Böhm: „Auch in digitalen Zeiten gilt: Auf die Lehrkraft kommt es an“

brlv sieht sich durch die von der vbw beauftragte Studie zur digitalen Bildung bestätigt

„Auch in digitalen Zeiten gilt: Auf die Lehrkraft kommt es an“, mit diesem Fazit bewertet der Vorsitzende des Bayerischen Realschullehrerverbandes, Jürgen Böhm, die heute in München im Auftrag der Vereinigung der Bayerischen Wirtschaft unter der Leitung von Prof. Dr. Fischer, Inhaber des Lehrstuhls für Empirische Pädagogik und Pädagogische Psychologie an der Ludwig- Maximilians-Universität München, vorgestellte Studie zur digitalen Bildung an bayerischen Schulen.

Böhm schließt sich dabei auch dem Befund an, dass in Bayern in den letzten Jahren bereits viel passiert sei. „Die Digitalisierungsstrategie der Staatsregierung, aber auch ganz aktuelle Projekte wie „Digitale Schule 2020“ setzen an den richtigen Stellschrauben an und deshalb teile ich auch die Bewertung in der Studie, dass digitale Medien längst im Unterricht angekommen sind“, so Böhm. Dennoch gebe es immer noch vielfältige Aufgaben, die weiter kraftvoll vorangetrieben werden müssen. Der brlv-Vorsitzende unterstreicht, dass das Thema eine gesamtgesellschaftliche Aufgabe sei. „Die Digitalisierung umfasst inzwischen alle Lebensbereiche unserer Kinder und Jugendlichen und deshalb müssen wir nun sowohl bei der technischen Infrastruktur als auch bei der konkreten Umsetzung mit Medienkonzepten an der Schule vor Ort ansetzen und weiter vorankommen.“ Hier sei die Realschule bereits auf einem sehr guten Weg, macht Böhm deutlich. Dabei gehe es immer um den pädagogischen Mehrwert und den sinnvollen Einsatz von digitalen Medien im Unterricht. Diese seien sowohl Gegenstand des Unterrichts als auch Werkzeug zur Vermittlung von Inhalten, erläutert Böhm. „Die Empfehlung der Studie, dass unsere schulischen Medienkonzepte noch mehr auf die Qualität des Medieneinsatzes abzielen sollen, nehme ich gerne auf“, so der brlv-Vorsitzende, um auf der anderen Seite auch darauf hinzuweisen, dass auch die digitale Ausstattung bayernweit dafür vorhanden sein müsse.

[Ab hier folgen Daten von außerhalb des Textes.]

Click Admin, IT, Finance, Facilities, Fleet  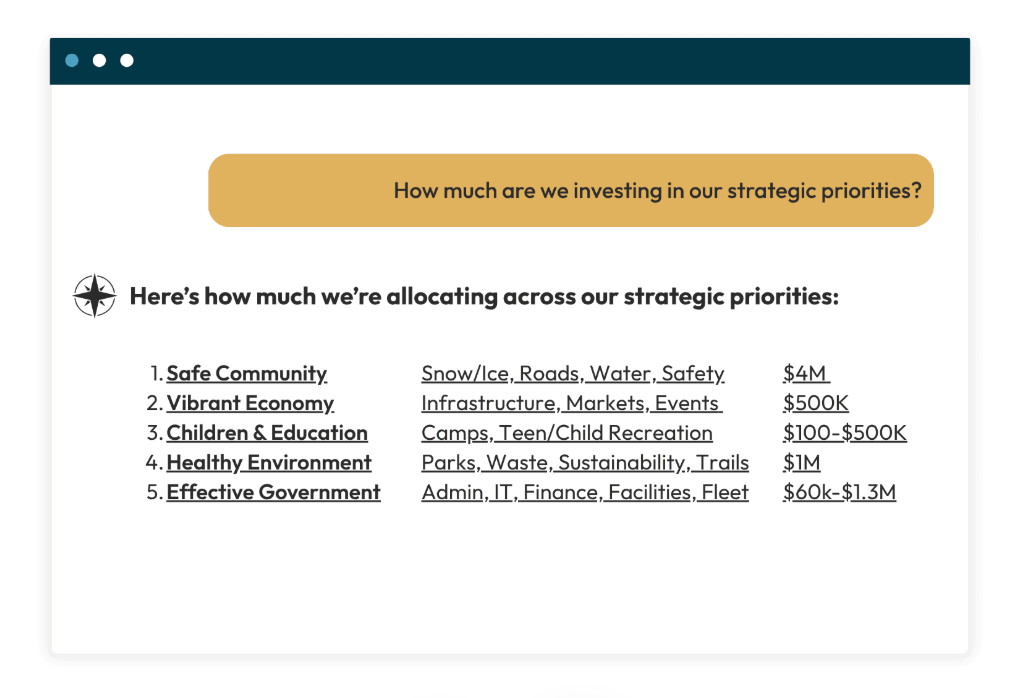585,493
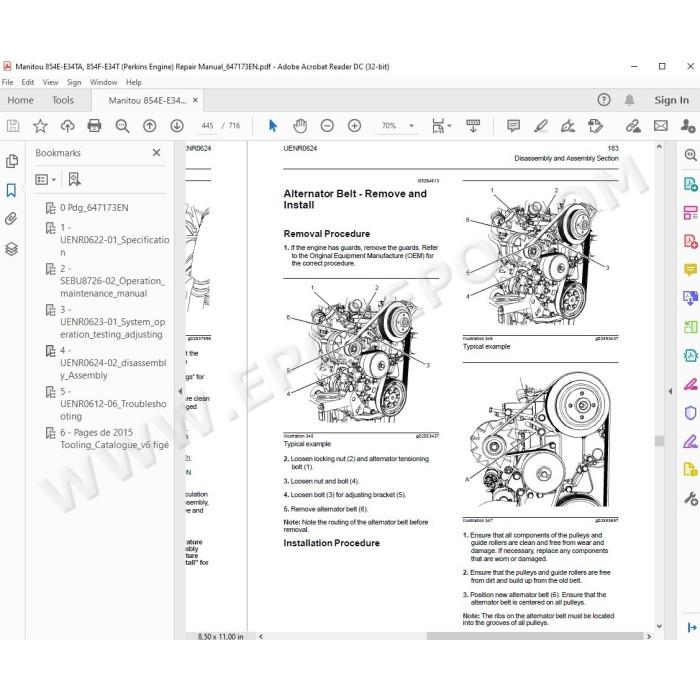This screenshot has height=700, width=700.
Task: Toggle the Attachments paperclip panel
Action: click(x=12, y=219)
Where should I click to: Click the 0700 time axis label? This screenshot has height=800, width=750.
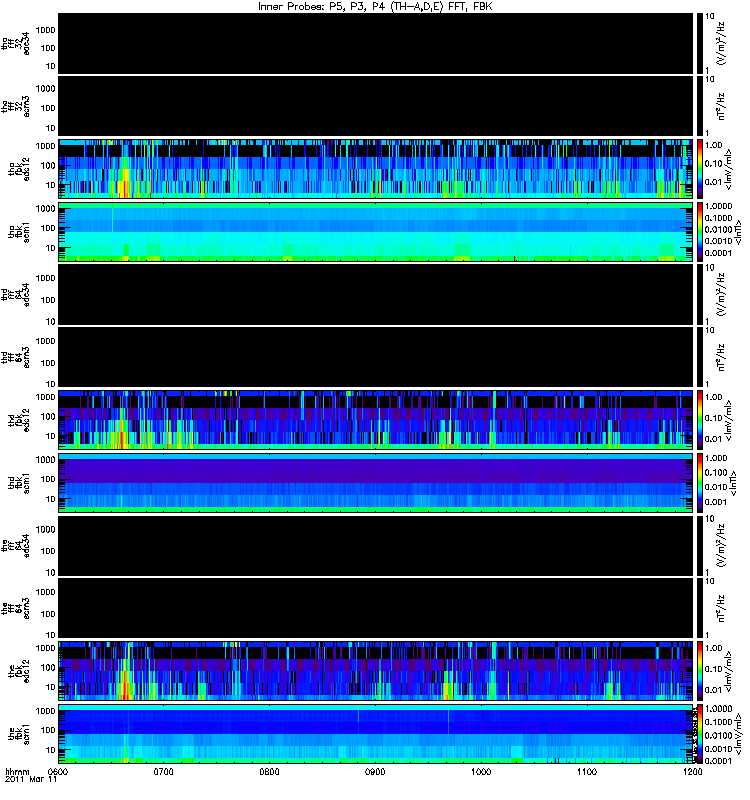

Besonders erfreut zeigt sich Böhm auch darüber, dass bei der Vorstellung der Studie klargestellt wurde, dass Lehrkräfte stets mehr als „Berater“ oder „Begleiter“ im Lernprozess sein müssten. „Unsere Realschullehrer sind in ihrem Wirken unverzichtbare Vorbilder und vermitteln wichtige Werte unserer Gesellschaft. Sie geben jungen Menschen Orientierung und Wissen, wenn es um die Nutzung digitaler Medien geht.“ Die Empfehlung, dass es eine vermehrte kollegiale Kooperation im Bereich der digitalen Medien benötige, bekräftigt Böhm, macht aber auch auf Rahmenbedingungen aufmerksam: „Um gemeinsam neue Konzepte, aber auch digitales Unterrichtsmaterial zu erstellen, brauchen die Kollegen vor Ort vor allem eines: Zeit“. Diese Zeit müsse man vorher einplanen und dementsprechend zusätzliche Stunden einplanen. „Aufgrund dieser und weiterer Herausforderungen ist unsere Forderung nach mindestens 400 Neueinstellungen in 2018 mehr als berechtigt “, so Böhm abschließend.